The new code solve the "very hard puzzle" above in about 0.1s. Compared to 40s in the backtracking approach, this is a 400 times increase in performance.

Try to submit the code on Codewars, and we pass all the tests in less then 300ms. Yay!

## Conclusion

By applying some optimizations on both the algorithm and the implementation, we can see a significant increase in performance of our sudoku solver program.

Notice that the rules added to the algorithm are copied from the way that "human" uses to solve sudokus. Does that mean human brains have always been implemented with the most advanced algorithms?

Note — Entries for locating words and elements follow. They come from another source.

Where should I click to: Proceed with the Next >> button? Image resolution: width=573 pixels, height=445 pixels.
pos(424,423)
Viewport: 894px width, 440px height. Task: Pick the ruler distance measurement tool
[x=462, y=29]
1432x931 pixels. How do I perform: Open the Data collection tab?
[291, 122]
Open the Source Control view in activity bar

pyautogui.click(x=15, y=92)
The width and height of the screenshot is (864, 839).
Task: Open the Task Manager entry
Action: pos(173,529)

There are still places for improvements, to solve even harder puzzles like the one below:

# 17 cells with thousands of solution puzzle = \ [[0, 0, 0, 0, 0, 6, 0, 0, 0], [0, 5, 9, 0, 0, 0, 0, 0, 8], [2, 0, 0, 0, 0, 8, 0, 0, 0], [0, 4, 5, 0, 0, 0, 0, 0, 0], [0, 0, 3, 0, 0, 0, 0, 0, 0], [0, 0, 6, 0, 0, 3, 0, 5, 4], [0, 0, 0, 3, 2, 5, 0, 0, 6], [0, 0, 0, 0, 0, 0, 0, 0, 0], [0, 0, 0, 0, 0, 0, 0, 0, 0]]

or this one:

# 16 cells with no solution puzzle = \ [[0, 0, 0, 0, 0, 5, 0, 8, 0], [0, 0, 0, 6, 0, 1, 0, 4, 3], [0, 0, 0, 0, 0, 0, 0, 0, 0], [0, 1, 0, 5, 0, 0, 0, 0, 0], [0, 0, 0, 1, 0, 6, 0, 0, 0], [3, 0, 0, 0, 0, 0, 0, 0, 5], [5, 3, 0, 0, 0, 0, 0, 6, 1], [0, 0, 0, 0, 0, 0, 0, 0, 4], [0, 0, 0, 0, 0, 0, 0, 0, 0]]

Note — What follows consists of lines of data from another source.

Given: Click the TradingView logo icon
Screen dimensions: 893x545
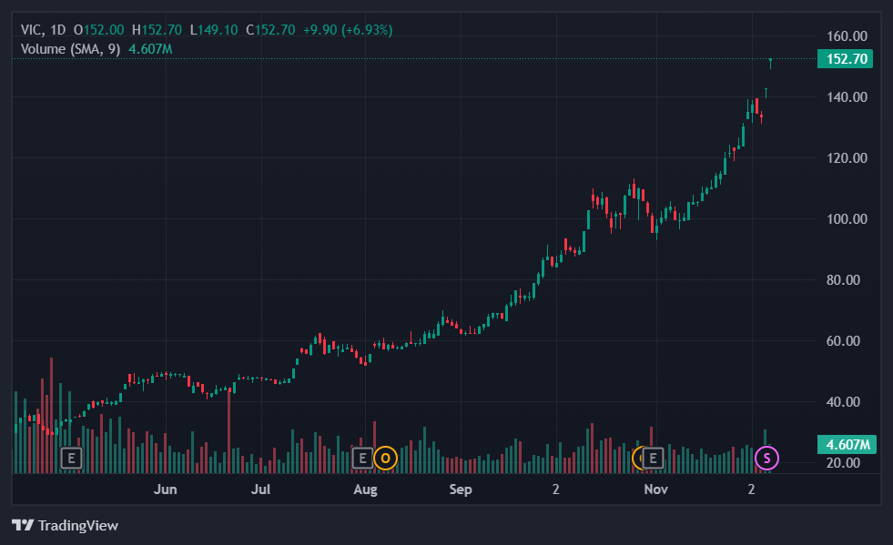Looking at the screenshot, I should tap(23, 525).
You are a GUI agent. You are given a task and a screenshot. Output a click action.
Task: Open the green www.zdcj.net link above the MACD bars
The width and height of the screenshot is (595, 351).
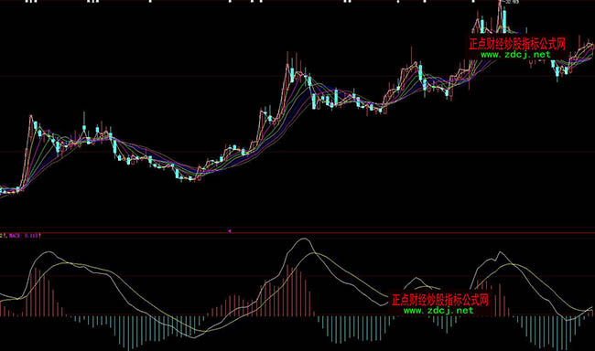tap(438, 311)
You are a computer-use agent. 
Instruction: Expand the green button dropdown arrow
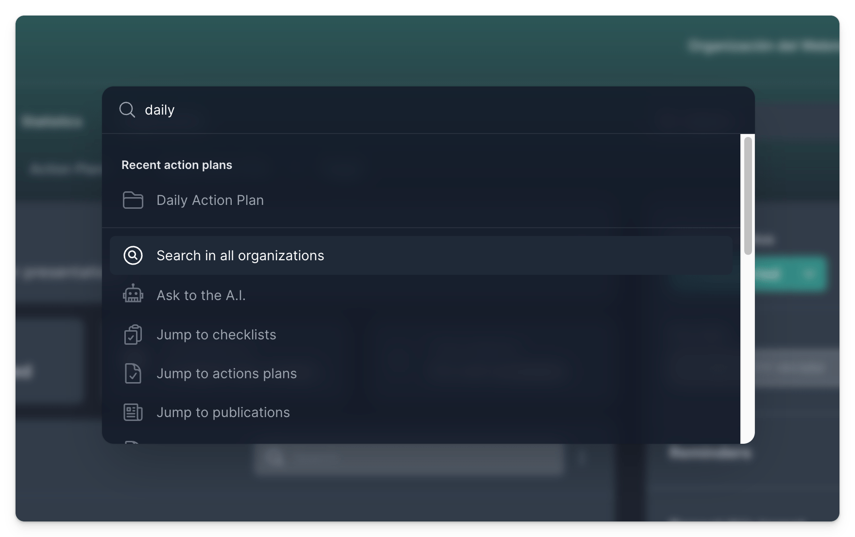(x=809, y=274)
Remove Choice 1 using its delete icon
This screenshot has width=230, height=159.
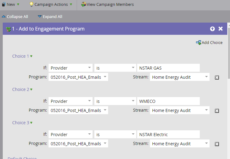(217, 78)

For these two puzzles, the algorithm in this topic still takes too long to complete. Hope we can find better algorithms to solve these puzzle faster in the future. On the other hand, solving sudoku in parallel (e.g. multithread or MapReduce) is also an interesting topic to discuss.